TEXT PASSAGE
The winner of cycle one, Ani Alitalo, was awarded a €25,000 contract with Paparazzi Model Management, the front cover of Finnish Cosmopolitan and became a spokesperson for Max Factor. The winners of cycles two (Nanna Grundfeldt) and three (Jenna Kuokkanen) also won the same awards, however, there was no announced cash prize for the modeling contract, and there were two additional casting trips to Milan for Grundfeldt, and a trip to New York for Kuokkanen as part of the prize.

==Show format==

As on the American version of the show, each episode at least one reward challenge and at least one photo shoot take place, with one contestant eliminated at the end. The elimination process follows the same format as on the American version. This includes a call-out order based on each contestant's performance, and the two worst-performing contestants in danger of elimination (bottom two). In some cases, double eliminations and non-eliminations have taken place by consensus of the judging panel. Also, as on the American version the contestants receive sporadic "Anne mail" (Annepostia or posti Annelta) with hints for upcoming challenges. Each episode a guest judge sits on the panel.

DATASET EXTRACT
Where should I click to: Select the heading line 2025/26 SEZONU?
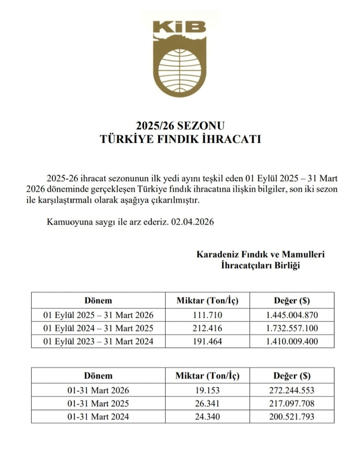coord(180,126)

WHAT THE TASK REQUIRES
Revise the modeling show text starting with "The winner of" and going on through "of the prize.", changing "Milan" to "Paris". The lines have nothing to do with the text about the modeling show.

WORKED SOLUTION
The winner of cycle one, Ani Alitalo, was awarded a €25,000 contract with Paparazzi Model Management, the front cover of Finnish Cosmopolitan and became a spokesperson for Max Factor. The winners of cycles two (Nanna Grundfeldt) and three (Jenna Kuokkanen) also won the same awards, however, there was no announced cash prize for the modeling contract, and there were two additional casting trips to Paris for Grundfeldt, and a trip to New York for Kuokkanen as part of the prize.